Bacteria are not plants, if you have bother to understand the differences in the cells (prokaryotic vs eukaryotic cells), which I have already to explain, a single cell cannot make a plant “living”, but bacteria can live as a single cell, and that’s because prokaryotic cell is sufficient to support a life of a single bacteria or single archaea.
I don’t know how many cells there are with a single plant, but I’d guess there be millions of cells. And different anatomy parts of a plant, like root, stem or trunk and branches, leaves, flowers, etc, would have different properties and functions.
Those fossils discovered on the stromatolites, were bacteria, not plants. If you keep calling them plants, then you would be wrong.
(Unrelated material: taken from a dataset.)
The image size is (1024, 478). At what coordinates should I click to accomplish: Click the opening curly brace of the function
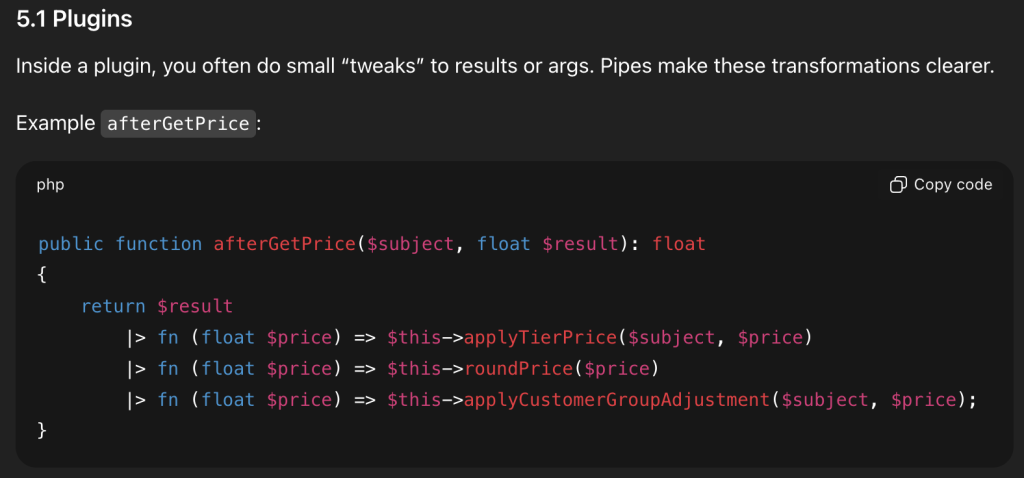coord(42,275)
You should call them by the right names.
Both cars and planes have engines and wheels. But just “planes” have an “engine” and “wheels”, you wouldn’t call them “cars”, would you or vice versa?
And just because both birds and planes have wings, you wouldn’t call a “bird”, “plane”, would you?
It is not word game, to use the correct words, because it is best to avoid confusion.
Those fossils of microbes are bacteria (referring to the stromatolites you have brought up), those microbes are not fossils of plants.
Do we really need to continue this farce that you know what you are talking about?
All you are doing, is confusing yourself, because you are too stubborn to admit your mistakes, and worse, to stubborn to learn from your mistakes.